Tax Distribution Tables don't Account for Income Mobility
February 25, 2004
Tax "distribution tables" allegedly show how each income group will benefit from a potential reduction in taxes. However, such tables are often incomplete, unreliable and intentionally deceptive, concludes a study from Congress' Joint Economic Committeesays.
The problem with distribution tables is that they are only a snapshot in time and thus do not show how an individual's tax burden will change over his lifetime.
According to new data released by the Council of Economic Advisers, over a 10-year period there is a significant amount of income mobility -- the extent to which individuals move between income groups over the course of their lives. Between 1987 and 1996, for instance:
- Some (66 percent) of taxpayers exited the bottom tax bracket, with 9.3 percent moving up 3 or more tax brackets.
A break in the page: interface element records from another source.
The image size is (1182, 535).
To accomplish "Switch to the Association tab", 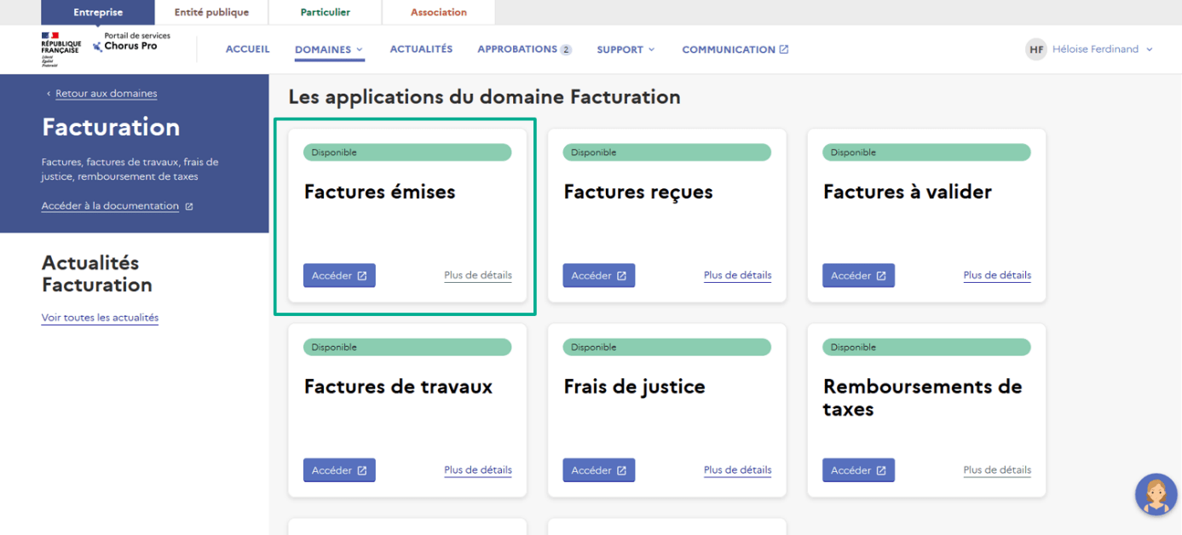I will click(x=438, y=13).
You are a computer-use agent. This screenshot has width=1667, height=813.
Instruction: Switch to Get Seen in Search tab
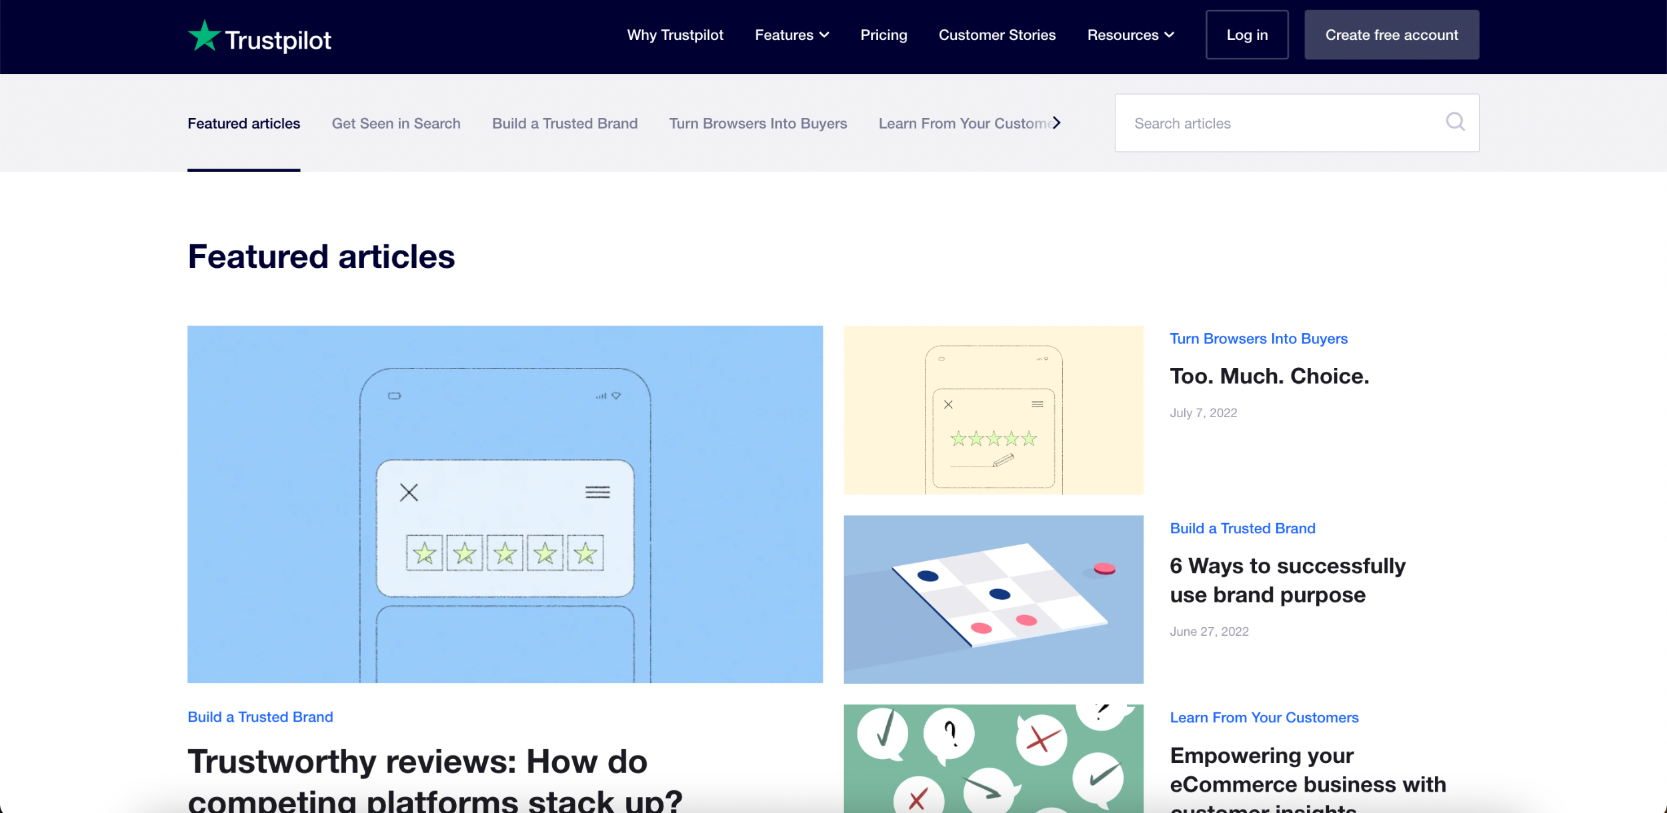[396, 123]
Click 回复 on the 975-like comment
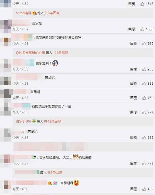The image size is (155, 195). coord(134,43)
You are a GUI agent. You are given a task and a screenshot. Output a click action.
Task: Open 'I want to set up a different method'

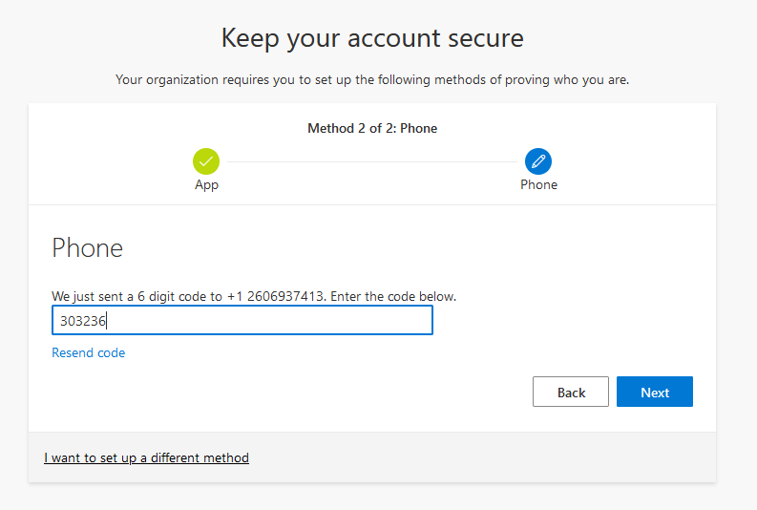(146, 457)
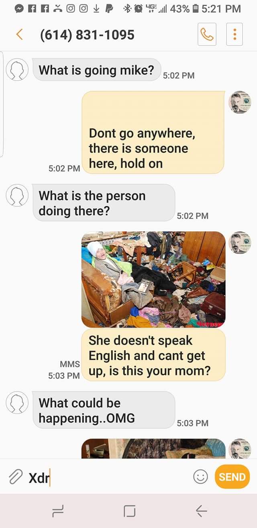Open the three-dot more options menu

pyautogui.click(x=235, y=35)
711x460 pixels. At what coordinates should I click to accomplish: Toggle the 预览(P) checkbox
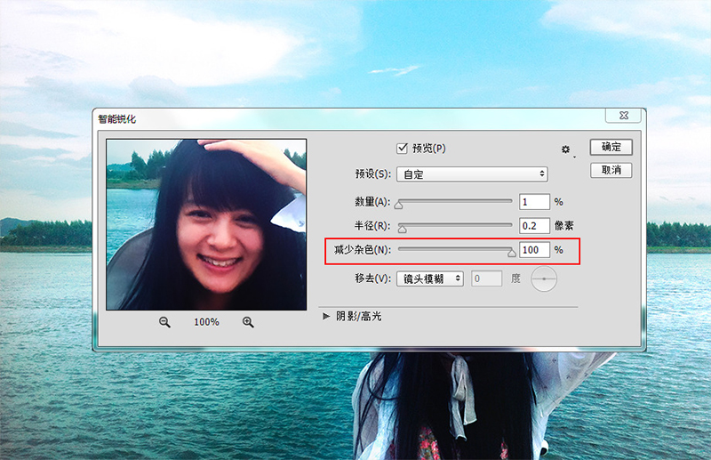[x=402, y=148]
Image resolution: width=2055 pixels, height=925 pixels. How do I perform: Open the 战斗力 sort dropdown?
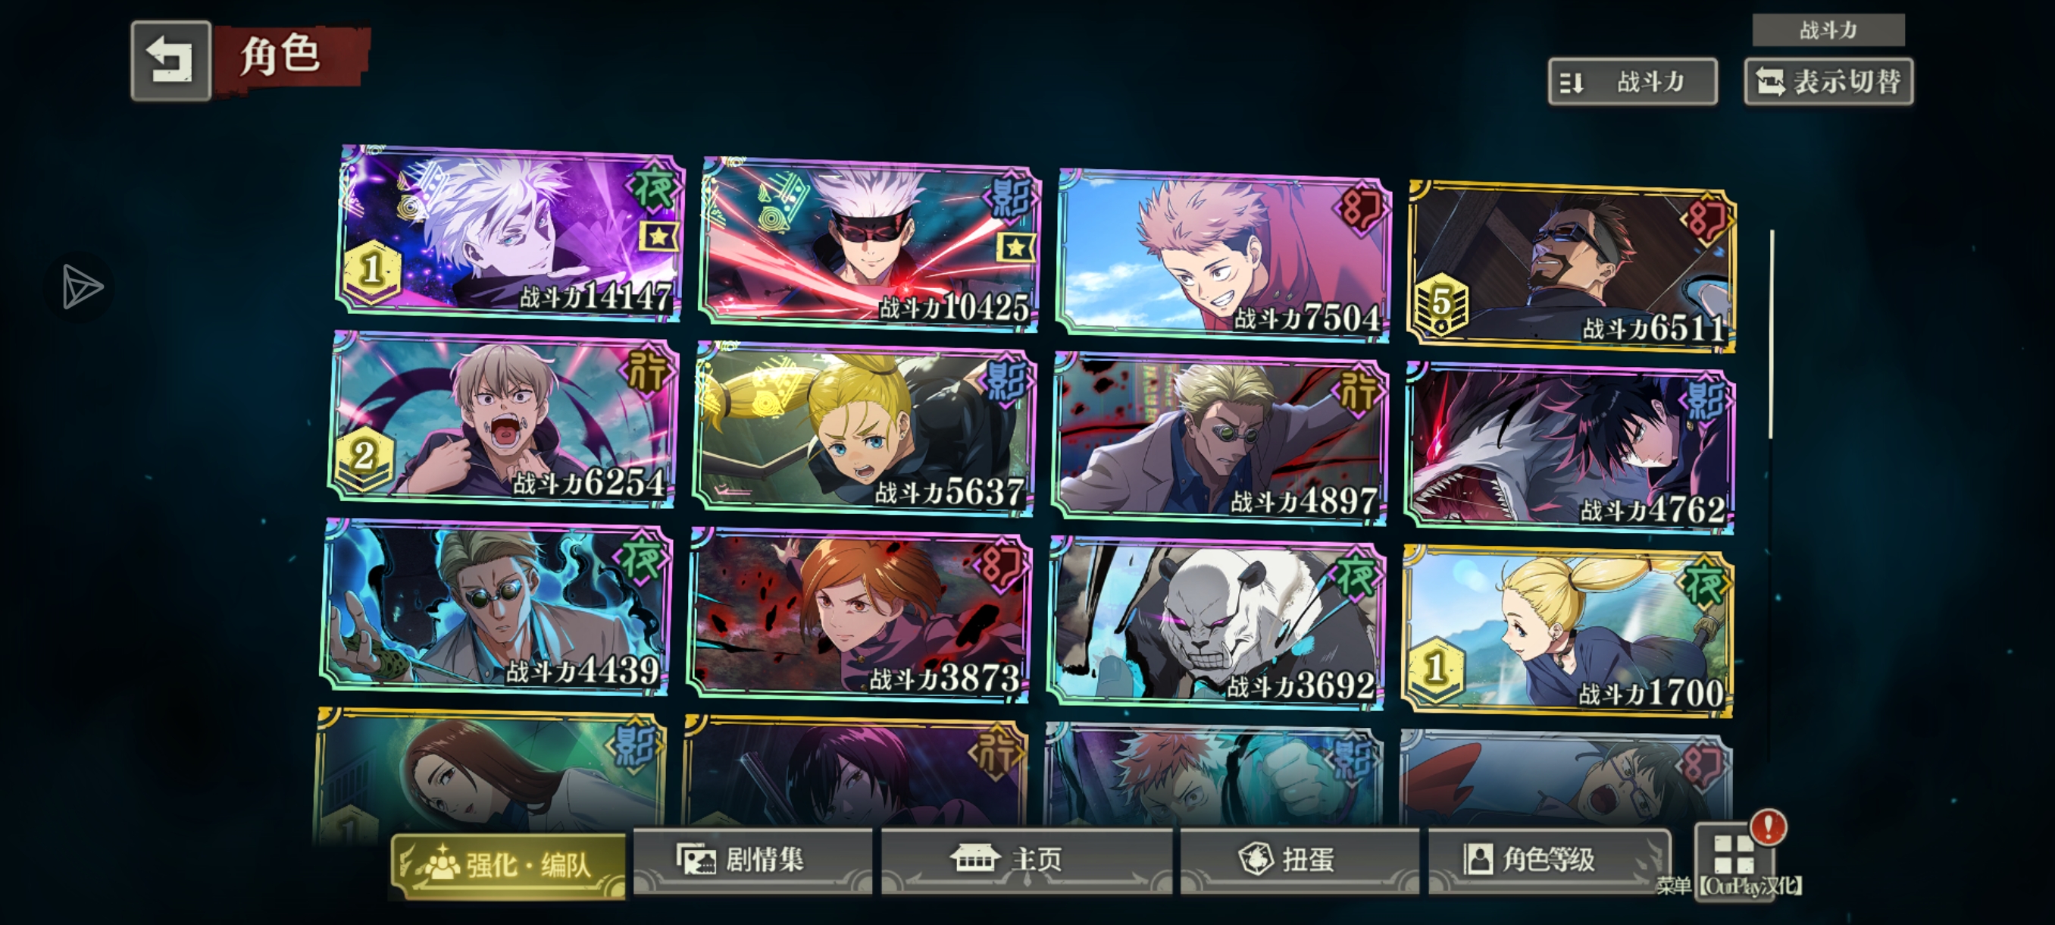point(1632,81)
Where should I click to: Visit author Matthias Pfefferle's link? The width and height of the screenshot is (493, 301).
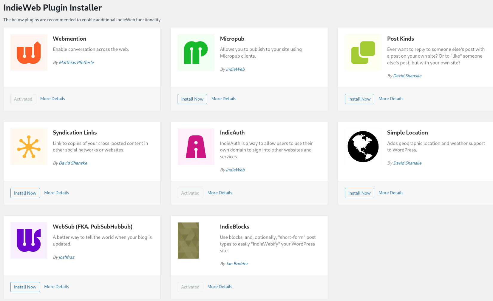76,62
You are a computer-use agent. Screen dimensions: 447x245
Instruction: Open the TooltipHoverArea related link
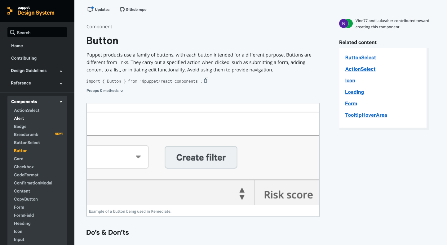pyautogui.click(x=366, y=115)
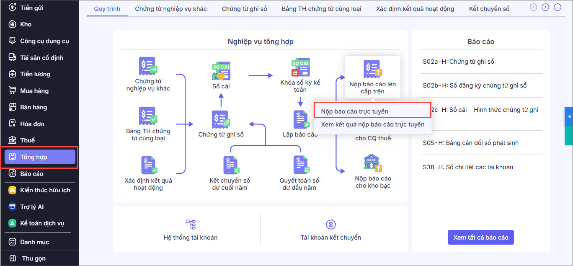Select Xem kết quả nộp báo cáo trực tuyến
Image resolution: width=573 pixels, height=266 pixels.
(372, 124)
- Meanwhile, 50.9 percent of taxpayers fell out of the top bracket, with 23.1 percent moving down 3 or more tax brackets.
- Overall, 53 percent of taxpayers found themselves in a different tax bracket over the 10-year period.
Income mobility is rarely taken into account in assessing tax proposals. This means that it is misleading when distributional analyses find that higher income groups will receive a larger portion of tax cut benefits over a 10 year period, because the majority of people in one income tax bracket at the beginning of the period will be in a different bracket by the decade's end.